* START *

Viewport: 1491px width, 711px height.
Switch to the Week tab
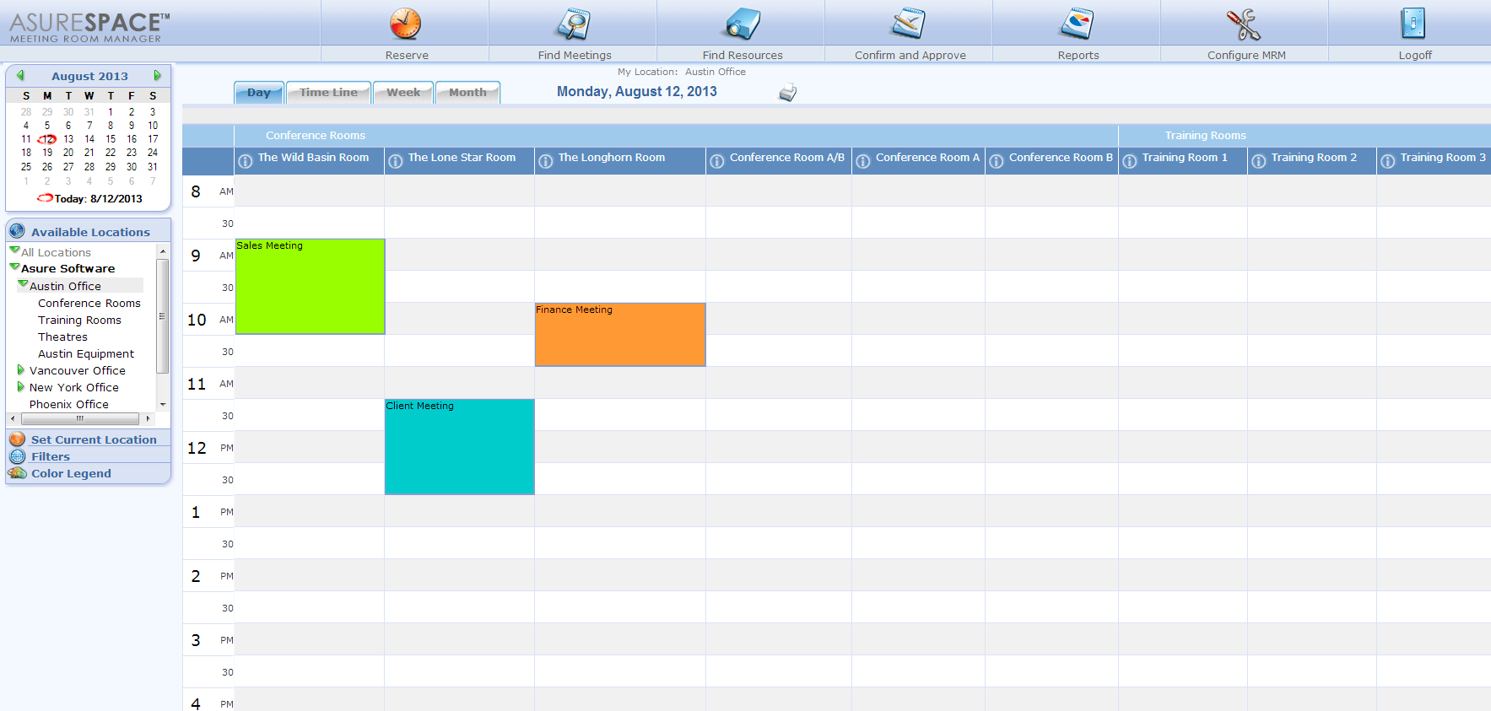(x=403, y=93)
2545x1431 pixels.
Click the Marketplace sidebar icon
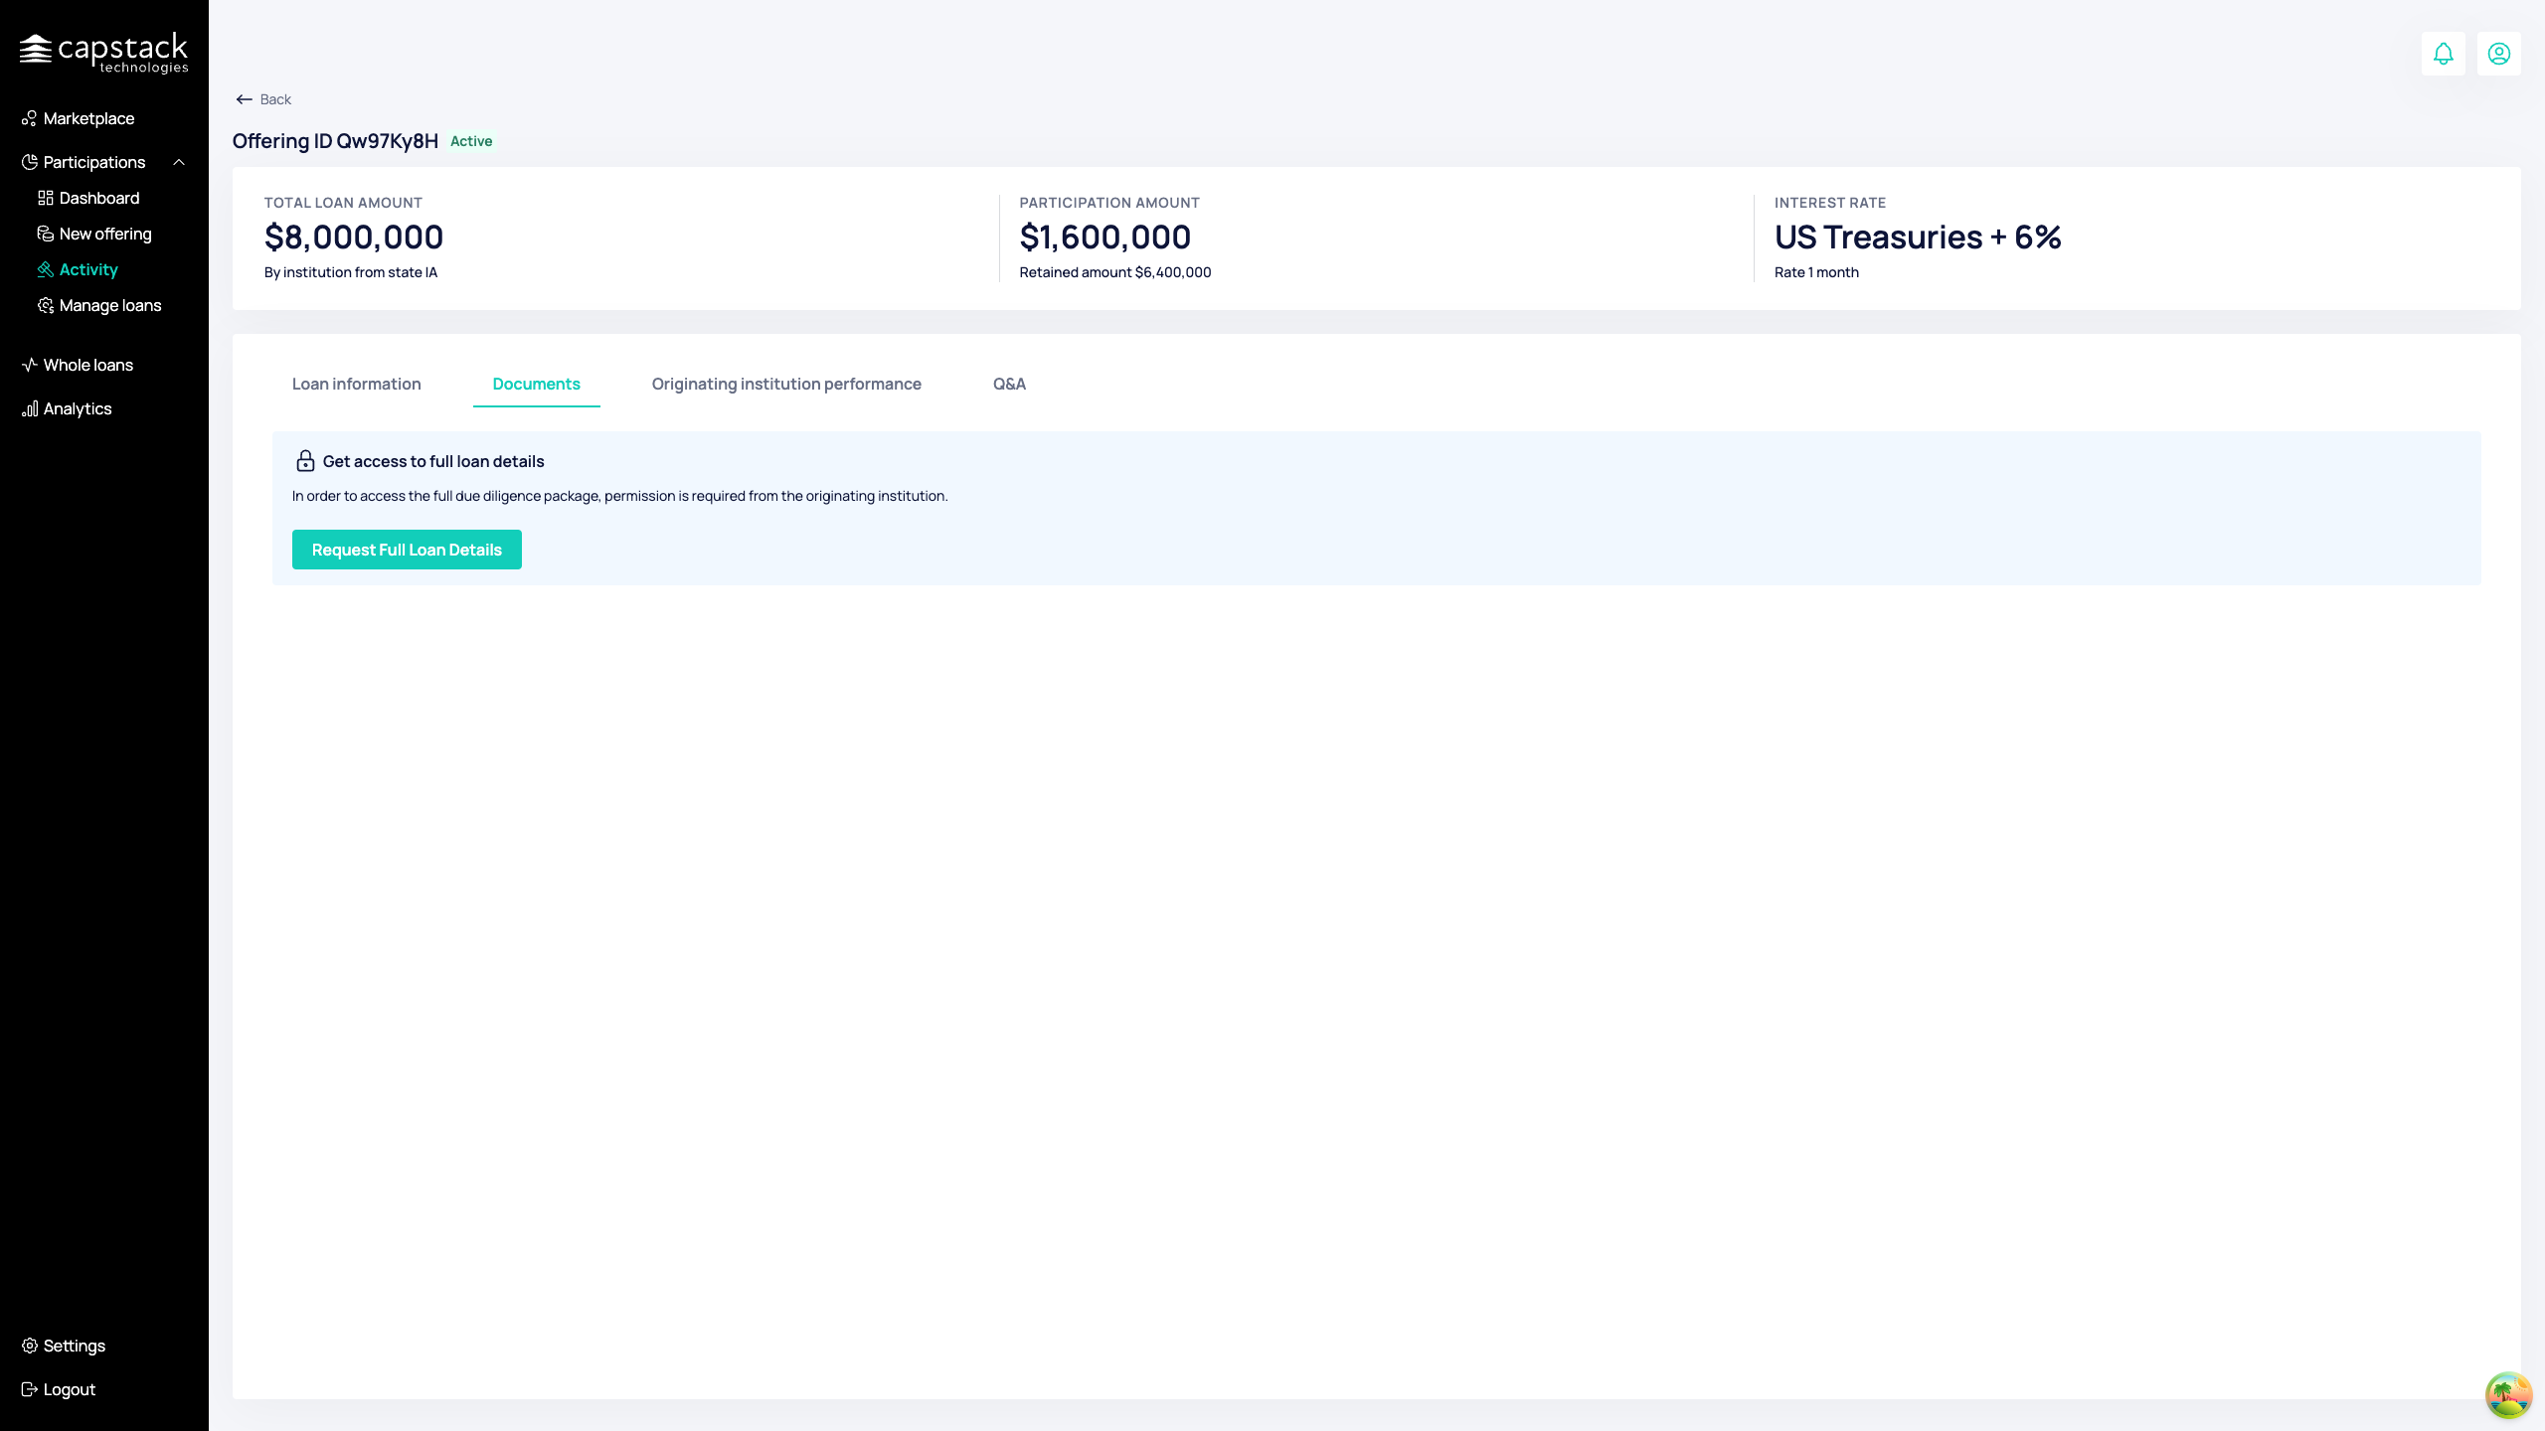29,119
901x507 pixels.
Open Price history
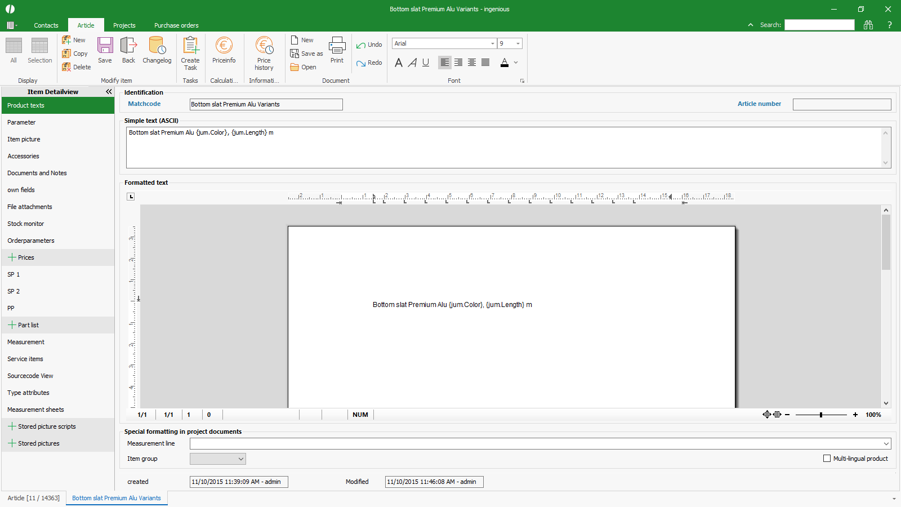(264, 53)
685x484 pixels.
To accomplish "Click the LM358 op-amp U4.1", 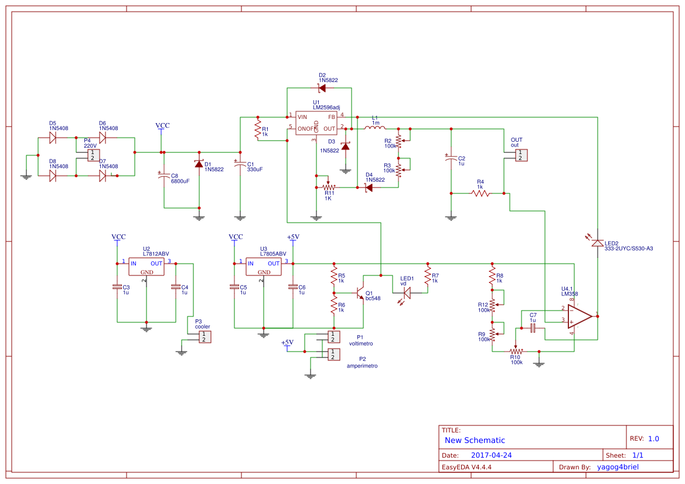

* END *

**Task directions**
Copy out all of the material above, requests included, but multiply every coordinate in the answers by 2.1 and round to whole numbers, with halves rounded up. Leave the pictures out.

**Solved exercise**
Viewport: 1491px width, 711px height.
Switch to the Week tab
(x=846, y=195)
2545x1431 pixels.
Click the Marketplace sidebar icon
61,250
901x507 pixels.
Open Price history
(554, 111)
685x484 pixels.
To accomplish "Click the LM358 op-amp U4.1", 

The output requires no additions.